— Data in this exercise —
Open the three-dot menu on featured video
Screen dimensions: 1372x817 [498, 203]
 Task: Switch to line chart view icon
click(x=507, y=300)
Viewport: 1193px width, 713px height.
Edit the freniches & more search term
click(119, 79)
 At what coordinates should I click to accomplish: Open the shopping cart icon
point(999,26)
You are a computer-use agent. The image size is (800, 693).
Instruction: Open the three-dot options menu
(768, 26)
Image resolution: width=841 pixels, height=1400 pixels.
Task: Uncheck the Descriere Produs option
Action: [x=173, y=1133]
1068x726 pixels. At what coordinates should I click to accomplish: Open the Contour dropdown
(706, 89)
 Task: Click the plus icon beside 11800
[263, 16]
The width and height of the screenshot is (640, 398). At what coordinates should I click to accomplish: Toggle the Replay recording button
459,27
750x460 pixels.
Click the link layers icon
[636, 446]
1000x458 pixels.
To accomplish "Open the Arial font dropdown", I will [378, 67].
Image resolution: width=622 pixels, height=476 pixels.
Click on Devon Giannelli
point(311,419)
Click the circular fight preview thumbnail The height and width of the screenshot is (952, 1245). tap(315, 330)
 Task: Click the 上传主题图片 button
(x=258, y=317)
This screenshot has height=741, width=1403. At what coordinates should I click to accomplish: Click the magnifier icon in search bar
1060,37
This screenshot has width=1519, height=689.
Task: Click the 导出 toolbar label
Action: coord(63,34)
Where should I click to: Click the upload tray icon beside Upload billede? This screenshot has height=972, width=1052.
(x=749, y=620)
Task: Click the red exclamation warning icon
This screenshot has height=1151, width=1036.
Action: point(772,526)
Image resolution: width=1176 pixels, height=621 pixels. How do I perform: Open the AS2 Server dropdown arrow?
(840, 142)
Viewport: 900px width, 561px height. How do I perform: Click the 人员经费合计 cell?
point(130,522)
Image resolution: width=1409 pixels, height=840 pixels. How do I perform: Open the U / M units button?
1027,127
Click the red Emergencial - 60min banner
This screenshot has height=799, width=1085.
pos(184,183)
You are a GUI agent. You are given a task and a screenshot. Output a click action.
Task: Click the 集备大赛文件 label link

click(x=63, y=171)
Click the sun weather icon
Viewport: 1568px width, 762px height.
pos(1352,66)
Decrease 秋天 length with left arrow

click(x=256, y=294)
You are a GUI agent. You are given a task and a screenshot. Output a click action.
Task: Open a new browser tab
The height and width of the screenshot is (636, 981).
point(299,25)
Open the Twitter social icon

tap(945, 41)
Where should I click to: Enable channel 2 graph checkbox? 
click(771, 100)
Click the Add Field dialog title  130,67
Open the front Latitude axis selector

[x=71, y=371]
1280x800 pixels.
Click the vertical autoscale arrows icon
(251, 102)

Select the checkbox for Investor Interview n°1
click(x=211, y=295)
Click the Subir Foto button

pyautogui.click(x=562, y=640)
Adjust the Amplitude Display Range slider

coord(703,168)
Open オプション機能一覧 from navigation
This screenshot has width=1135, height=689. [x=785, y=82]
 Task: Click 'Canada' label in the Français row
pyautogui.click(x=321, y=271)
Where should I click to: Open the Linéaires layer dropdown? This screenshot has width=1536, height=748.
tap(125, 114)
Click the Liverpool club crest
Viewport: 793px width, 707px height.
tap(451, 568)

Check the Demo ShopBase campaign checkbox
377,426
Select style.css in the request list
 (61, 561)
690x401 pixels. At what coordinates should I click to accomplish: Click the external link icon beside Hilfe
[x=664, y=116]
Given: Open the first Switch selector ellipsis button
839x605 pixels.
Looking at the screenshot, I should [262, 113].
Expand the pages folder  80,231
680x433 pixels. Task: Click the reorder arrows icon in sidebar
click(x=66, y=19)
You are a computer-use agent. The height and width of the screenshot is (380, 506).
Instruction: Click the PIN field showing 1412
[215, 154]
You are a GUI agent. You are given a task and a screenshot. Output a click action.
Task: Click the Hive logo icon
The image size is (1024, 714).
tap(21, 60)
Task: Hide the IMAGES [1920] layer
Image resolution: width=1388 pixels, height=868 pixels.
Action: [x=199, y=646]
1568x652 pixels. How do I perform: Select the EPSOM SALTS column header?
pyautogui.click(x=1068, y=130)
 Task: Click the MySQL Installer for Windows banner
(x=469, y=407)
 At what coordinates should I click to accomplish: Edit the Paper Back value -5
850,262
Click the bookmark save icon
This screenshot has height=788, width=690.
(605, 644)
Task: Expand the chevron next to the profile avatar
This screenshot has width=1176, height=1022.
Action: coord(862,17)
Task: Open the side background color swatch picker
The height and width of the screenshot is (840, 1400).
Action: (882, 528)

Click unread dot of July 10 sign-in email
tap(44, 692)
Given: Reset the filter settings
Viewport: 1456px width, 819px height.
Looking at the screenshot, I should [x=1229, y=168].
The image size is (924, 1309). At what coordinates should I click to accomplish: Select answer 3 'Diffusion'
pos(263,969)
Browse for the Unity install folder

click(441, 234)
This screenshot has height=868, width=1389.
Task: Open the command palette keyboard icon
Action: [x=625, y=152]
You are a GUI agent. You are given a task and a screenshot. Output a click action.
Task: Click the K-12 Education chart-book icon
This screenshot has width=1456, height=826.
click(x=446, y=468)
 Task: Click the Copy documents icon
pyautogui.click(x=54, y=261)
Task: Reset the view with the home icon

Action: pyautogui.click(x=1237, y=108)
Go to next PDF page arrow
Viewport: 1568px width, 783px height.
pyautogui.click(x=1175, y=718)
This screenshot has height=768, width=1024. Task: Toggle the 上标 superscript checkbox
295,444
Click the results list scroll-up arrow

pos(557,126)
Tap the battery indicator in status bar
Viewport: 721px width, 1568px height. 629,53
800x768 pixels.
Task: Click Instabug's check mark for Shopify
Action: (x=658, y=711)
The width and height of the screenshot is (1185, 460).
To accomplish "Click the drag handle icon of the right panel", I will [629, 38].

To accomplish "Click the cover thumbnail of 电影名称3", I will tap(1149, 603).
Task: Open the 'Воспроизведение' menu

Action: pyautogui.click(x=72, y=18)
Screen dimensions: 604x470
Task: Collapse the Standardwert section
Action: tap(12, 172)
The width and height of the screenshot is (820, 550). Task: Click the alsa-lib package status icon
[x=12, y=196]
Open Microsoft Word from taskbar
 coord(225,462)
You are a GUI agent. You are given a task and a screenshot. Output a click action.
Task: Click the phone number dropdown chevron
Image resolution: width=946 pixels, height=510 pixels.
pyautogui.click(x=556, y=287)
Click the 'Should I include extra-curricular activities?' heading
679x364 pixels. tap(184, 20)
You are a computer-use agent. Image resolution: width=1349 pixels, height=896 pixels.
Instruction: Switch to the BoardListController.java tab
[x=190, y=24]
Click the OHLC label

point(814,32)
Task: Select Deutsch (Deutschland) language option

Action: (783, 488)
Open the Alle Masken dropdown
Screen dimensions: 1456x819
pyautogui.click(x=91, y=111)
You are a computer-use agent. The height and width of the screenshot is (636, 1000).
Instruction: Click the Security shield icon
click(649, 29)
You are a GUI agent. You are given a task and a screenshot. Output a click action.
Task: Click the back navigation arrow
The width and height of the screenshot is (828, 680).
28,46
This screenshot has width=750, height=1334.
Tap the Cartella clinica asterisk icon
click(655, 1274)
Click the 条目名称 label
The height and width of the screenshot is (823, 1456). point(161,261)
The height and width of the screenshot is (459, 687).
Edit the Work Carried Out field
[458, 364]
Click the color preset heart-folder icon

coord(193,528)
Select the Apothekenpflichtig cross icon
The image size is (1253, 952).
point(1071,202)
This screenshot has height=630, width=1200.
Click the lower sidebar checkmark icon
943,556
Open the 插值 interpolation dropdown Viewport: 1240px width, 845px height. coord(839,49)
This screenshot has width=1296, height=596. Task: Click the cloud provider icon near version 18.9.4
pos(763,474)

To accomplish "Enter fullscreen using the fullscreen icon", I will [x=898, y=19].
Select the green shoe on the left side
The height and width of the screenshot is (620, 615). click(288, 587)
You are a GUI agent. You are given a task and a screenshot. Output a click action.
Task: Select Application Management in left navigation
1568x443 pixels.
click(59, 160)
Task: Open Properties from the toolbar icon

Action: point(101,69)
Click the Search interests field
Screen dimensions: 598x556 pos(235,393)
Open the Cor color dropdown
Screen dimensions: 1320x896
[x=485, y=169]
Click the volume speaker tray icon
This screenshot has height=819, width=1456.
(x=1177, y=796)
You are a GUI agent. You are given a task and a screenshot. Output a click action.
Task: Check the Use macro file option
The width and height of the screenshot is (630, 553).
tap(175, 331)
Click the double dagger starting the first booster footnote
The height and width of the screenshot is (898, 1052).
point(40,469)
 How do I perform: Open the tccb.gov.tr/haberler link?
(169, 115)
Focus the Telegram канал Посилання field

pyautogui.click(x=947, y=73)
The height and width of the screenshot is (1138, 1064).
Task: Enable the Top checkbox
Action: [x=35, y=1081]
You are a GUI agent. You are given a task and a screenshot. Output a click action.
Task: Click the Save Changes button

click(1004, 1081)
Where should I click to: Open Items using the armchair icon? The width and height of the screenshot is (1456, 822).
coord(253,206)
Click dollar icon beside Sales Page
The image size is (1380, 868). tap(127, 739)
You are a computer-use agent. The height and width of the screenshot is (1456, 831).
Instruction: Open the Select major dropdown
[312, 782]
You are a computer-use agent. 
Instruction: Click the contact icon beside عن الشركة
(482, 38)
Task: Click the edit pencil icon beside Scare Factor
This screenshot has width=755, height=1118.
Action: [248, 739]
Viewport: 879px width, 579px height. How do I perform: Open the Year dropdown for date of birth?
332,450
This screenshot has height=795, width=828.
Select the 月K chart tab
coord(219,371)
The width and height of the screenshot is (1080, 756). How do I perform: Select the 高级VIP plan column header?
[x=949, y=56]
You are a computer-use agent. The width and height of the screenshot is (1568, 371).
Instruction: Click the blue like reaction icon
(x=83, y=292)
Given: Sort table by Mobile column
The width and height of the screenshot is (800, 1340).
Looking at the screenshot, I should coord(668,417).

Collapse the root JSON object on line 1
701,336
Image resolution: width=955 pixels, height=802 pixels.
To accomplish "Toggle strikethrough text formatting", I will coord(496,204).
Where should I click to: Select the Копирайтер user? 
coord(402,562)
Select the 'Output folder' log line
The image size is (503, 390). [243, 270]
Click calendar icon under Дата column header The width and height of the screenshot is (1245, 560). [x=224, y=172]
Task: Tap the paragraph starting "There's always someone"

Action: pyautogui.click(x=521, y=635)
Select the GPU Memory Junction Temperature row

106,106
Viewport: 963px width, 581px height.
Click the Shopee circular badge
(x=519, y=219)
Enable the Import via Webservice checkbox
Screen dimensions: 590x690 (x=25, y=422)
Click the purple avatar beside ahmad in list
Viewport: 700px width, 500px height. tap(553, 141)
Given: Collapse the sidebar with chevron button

— Objective —
Pick out each line of the material above that contains the string "avatar" and copy those lines in full. The match is case-sensitive.

— Result —
Task: Expand the chevron next to the profile avatar
Click the purple avatar beside ahmad in list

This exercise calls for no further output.